Picked up a few 1960s copies of the Toronto Telegram's TV Weekly at an auction last week and suddenly pined for those days of handy little TV guides.
TV Weekly from four decades ago and the Toronto Sun's TV Magazine were five times the Sun Television guide being offered in the Sunday Sun in 2007.
Our 1966 issues of TV Weekly, at 102 pages, were roughly the size of the popular TV Guide and provided programming for 17 TV channels: 2 - WGR Buffalo; 3 - CKVR Barrie; 4 - WBEN Buffalo; 5 - CKSO Sudbury; 6 - CBLT Toronto; 7 - WKBW Buffalo; 8 - CKNX Wingham; 8A - WROC Rochester; 9 - CFTO Toronto; 10 - CFPL London; 10A - CFCH North Bay; 10B - WHEC Rochester; 11 - CHCH Hamilton; 11A - CKWS Kingston; 12A - CHEX Peterboro; 13 - CKCO Kitchener; 13A - WOKR Rochester.

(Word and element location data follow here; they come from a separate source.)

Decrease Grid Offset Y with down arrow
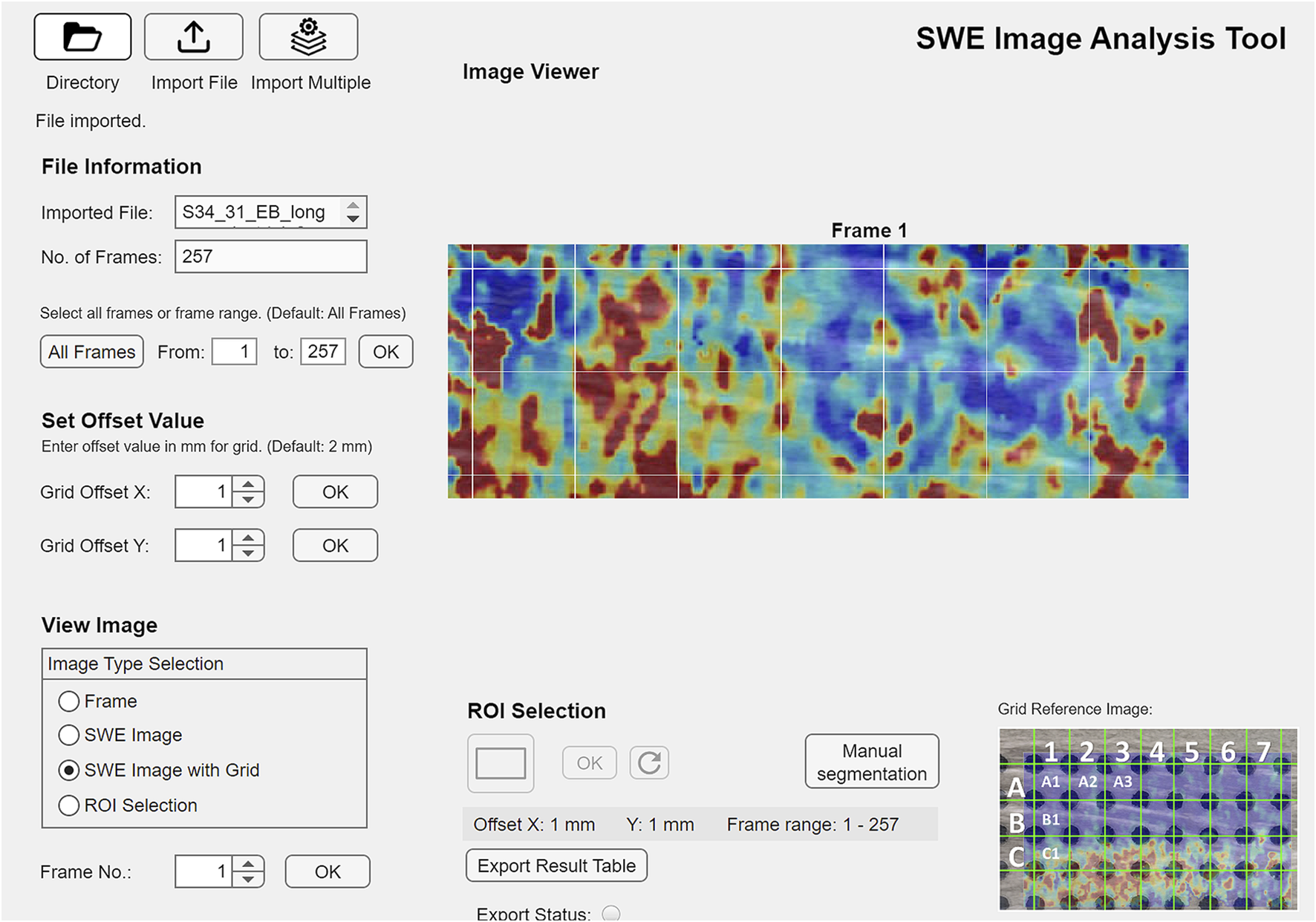Image resolution: width=1316 pixels, height=922 pixels. 249,554
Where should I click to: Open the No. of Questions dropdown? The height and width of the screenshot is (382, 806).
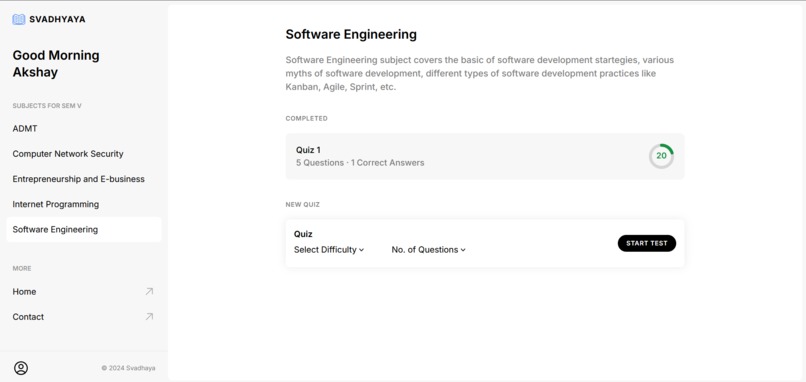point(429,250)
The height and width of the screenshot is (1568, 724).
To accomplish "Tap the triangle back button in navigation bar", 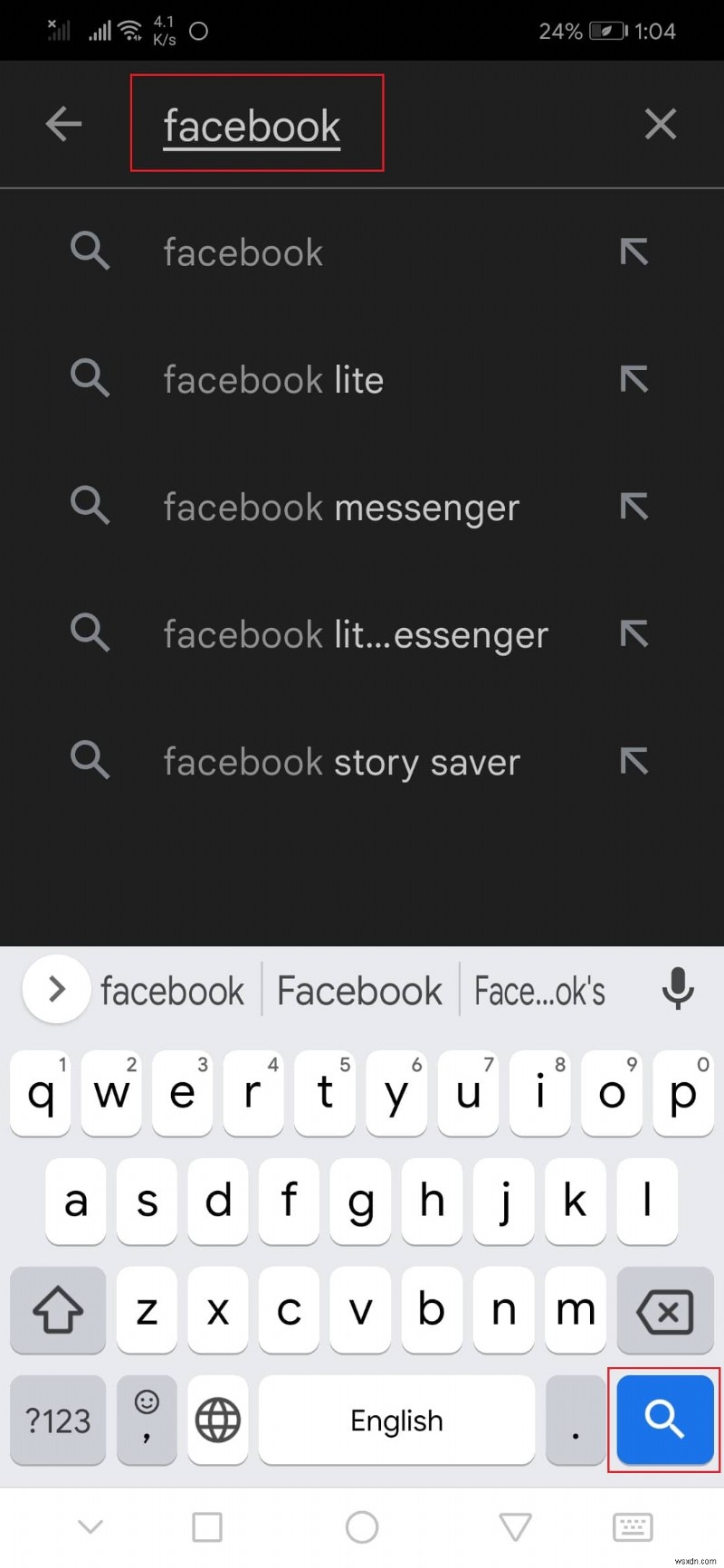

Designed by Andy Donato, TV Weekly issues were filled with TV-related stories by Kathy Brooks and other Tely writers; wire service stories; a TV Comment column by George Anthony; Movies on TV by Charles Dennis; A Guest Column by actress Barbara Stanwyck; a Crossword puzzle; Focus - summaries of TV programs; episode details for most listings; a page for TV specials, another for sports.
In a nutshell, informative, helpful and handy.
Most of the people who packaged the Tely's TV Weekly were among the 62 Day Oners at the new Sun in November of 1971 and worked on a new TV magazine for Sun readers when the Sunday Sun was launched in 1975.
Thanks to Kathy Brooks, Gord Stimmell, Jim McPherson and many other Sun staffers, TV Magazine was a professional, 80-plus page publication enjoyed and appreciated by tens of thousands of Sun readers.
TV Magazine in the 1980s had feature stories, several columnists, including Jim McPherson (Movie Scrapbook, plus Channel Hopping); Eli Witmer (You Asked Us), John Cosway and later, Jim Thomson (Video Clips), Rob Langley (Sports Pulse) etc., numerous ads, episode descriptions etc.
One by one the features in the Sun's TV magazine disappeared and in 2007 it has been whittled down to one cover story, Soap Suds, TV Trivia and a Crossword puzzle, plus bare bones listings.
TV Guide in Canada, ignoring the thousands of television viewers who (a) do not have computers (b) do not surf the Internet (c) still prefer a handy printed guide, killed off its print edition last year.
The Sun has all but killed off the usefulness of its TV magazine.
Newspaper readers who buy their weekend papers for a dependable and informative television guide are now getting more for their money from the competition, including Gord Stimmell's meaty StarWeek at the Star.
Call it a generational quirk, buy we have a computer, we surf the Internet, we have satellite TV, but we still want and need a dependable weekly TV guide to thumb through daily.